Charlie Balogh: This is probably the most unique musical instrument ever built.

Christina Estes: Originally built in 1927 to accompany silent movies at the Denver Theater, the mighty Wurlitzer organ made its way here more than years later to be restored and improved.

Jack Barz: It's a combination of many organs installed throughout the country, as well as some that have come over from England.

Christina Estes: Charlie Balogh is at one of the places known as pizza and pipes.

Charlie Balogh: I play the pipe organ in a pizza parlor. You know, they get that look.

Christina Estes: This is the look they get when Charlie plays.

Christina Estes: The console where he sits produces no sound on its own. It features a bunch of keys and buttons and switches, more than 1,000 in all, and they control nearly 6,000 pipes, 17 percussion instruments and two pianos.

Charlie Balogh: The boiler room is where all the air is generated for the organ. There are four different blowers in there, and they turn out compressed air at about 15,000 cubic feet a minute. That is channeled into the organ regulators. I always tell people looking at the blower room is like looking at the boiler room of the Titanic.

Christina Estes: Between slices, sips and songs, the audience gets a music lesson.

Charlie Balogh: I'll take you on a quick tour of the room. The pipes sound like a group of birds. Cow bells, even a set of horses hooves.

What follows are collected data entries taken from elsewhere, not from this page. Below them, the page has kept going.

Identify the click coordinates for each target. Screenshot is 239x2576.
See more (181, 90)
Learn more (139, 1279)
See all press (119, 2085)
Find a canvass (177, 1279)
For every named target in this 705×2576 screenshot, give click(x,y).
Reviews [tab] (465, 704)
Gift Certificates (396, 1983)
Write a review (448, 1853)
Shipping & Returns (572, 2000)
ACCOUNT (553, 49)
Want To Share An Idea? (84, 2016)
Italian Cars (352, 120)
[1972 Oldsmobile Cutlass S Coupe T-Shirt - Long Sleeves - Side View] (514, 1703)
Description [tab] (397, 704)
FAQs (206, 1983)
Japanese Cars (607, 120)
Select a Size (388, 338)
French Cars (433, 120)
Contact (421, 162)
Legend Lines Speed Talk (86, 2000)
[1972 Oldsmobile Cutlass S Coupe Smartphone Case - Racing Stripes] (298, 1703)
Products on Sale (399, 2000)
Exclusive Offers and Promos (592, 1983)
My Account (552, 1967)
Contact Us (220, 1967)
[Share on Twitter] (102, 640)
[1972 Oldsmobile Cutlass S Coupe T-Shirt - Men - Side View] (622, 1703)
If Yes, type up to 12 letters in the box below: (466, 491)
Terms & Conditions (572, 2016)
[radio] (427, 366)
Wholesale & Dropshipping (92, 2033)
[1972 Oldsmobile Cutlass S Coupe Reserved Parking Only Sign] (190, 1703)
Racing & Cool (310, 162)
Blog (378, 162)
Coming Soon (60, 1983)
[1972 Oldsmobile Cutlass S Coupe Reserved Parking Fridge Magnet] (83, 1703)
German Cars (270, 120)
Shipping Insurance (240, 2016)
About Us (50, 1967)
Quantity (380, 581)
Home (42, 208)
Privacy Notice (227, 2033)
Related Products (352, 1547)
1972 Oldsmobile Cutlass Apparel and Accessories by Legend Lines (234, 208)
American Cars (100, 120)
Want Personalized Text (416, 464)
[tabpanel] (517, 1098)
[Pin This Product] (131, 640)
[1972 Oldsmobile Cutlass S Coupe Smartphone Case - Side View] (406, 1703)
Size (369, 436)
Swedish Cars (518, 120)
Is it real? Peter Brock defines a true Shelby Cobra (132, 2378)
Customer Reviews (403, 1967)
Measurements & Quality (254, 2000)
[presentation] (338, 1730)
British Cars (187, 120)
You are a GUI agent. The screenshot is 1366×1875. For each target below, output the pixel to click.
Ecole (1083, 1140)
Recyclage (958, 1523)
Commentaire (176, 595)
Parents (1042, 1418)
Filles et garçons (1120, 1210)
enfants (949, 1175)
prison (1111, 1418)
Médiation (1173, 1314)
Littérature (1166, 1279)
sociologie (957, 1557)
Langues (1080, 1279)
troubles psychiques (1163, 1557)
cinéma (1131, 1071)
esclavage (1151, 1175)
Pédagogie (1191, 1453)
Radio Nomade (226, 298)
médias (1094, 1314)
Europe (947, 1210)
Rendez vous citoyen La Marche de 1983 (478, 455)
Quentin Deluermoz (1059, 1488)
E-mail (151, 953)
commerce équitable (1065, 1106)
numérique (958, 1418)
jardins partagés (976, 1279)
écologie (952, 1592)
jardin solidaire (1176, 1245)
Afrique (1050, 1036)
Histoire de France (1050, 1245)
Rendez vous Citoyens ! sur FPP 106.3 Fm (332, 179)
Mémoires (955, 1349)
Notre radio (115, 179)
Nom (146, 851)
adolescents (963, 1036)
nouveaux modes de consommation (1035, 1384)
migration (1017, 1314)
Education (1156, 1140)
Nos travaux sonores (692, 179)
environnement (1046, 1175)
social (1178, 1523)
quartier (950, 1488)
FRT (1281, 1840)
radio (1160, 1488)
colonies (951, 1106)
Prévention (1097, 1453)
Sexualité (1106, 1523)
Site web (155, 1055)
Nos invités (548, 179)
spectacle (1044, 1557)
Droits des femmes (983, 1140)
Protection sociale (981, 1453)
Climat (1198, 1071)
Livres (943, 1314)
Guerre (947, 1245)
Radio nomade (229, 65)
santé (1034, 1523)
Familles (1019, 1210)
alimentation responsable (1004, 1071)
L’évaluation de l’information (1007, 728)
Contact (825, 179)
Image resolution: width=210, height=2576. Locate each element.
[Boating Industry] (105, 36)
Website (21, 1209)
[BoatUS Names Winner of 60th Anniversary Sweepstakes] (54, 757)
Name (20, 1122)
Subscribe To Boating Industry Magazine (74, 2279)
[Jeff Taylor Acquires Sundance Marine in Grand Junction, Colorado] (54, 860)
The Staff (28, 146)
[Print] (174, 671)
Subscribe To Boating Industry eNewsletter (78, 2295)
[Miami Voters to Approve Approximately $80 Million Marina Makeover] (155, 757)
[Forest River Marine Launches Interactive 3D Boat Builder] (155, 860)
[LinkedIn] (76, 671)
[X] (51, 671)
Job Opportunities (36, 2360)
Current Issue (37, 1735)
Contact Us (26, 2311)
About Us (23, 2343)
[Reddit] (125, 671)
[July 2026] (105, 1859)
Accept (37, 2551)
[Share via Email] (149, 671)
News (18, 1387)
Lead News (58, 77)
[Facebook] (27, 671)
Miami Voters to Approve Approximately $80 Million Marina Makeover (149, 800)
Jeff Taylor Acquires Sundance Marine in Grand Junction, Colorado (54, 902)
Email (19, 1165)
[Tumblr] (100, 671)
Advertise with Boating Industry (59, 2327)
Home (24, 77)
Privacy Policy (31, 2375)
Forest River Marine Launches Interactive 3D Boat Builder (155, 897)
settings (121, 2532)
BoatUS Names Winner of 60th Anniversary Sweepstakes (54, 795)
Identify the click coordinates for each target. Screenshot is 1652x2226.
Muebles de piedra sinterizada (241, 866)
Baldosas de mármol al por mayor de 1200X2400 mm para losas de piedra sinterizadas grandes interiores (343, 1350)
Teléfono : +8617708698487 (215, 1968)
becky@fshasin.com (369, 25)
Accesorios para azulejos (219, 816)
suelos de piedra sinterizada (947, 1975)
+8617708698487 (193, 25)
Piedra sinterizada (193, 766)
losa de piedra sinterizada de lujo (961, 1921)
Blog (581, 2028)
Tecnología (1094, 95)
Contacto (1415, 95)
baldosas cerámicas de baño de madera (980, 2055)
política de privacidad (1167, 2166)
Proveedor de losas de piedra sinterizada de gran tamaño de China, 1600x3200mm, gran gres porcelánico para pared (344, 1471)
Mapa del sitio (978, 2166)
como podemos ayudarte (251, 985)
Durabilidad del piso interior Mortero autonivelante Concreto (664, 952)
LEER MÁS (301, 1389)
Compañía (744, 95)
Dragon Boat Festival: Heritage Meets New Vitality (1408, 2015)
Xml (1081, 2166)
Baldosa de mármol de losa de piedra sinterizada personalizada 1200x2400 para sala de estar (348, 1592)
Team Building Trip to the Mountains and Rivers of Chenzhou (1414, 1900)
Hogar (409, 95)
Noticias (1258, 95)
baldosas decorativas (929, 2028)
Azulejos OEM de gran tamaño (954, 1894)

Christina Estes: There's something pretty amazing the audience can't see from the dining room, a dozen towering pipes, the largest stretching 36 feet high.

Charlie Balogh: It produces one note at 16 cycles a second and a 7.5 on the Richter scale. If you're watching T.V. and are having dinner and you feel the ground shaking underneath you, it's just me.

Jack Barz: People will be in here and I'll be talking to them and they'll be like "Gosh, we had no idea this place was around." You know, then sometimes you could be in places like Taiwan, people that are visiting, overseas visiting something and they live in Arizona, they will be talking to people about where they live. They will say, have you been to Organ Stop?

Christina Estes: Once they have, they can see and hear what's believed to be the biggest Wurlitzer organ in the world.

Ted Simons: In 1927 Wurlitzer organ cost about $35,000. Organ Stop Pizza estimates today's replacement value at more than $4 million.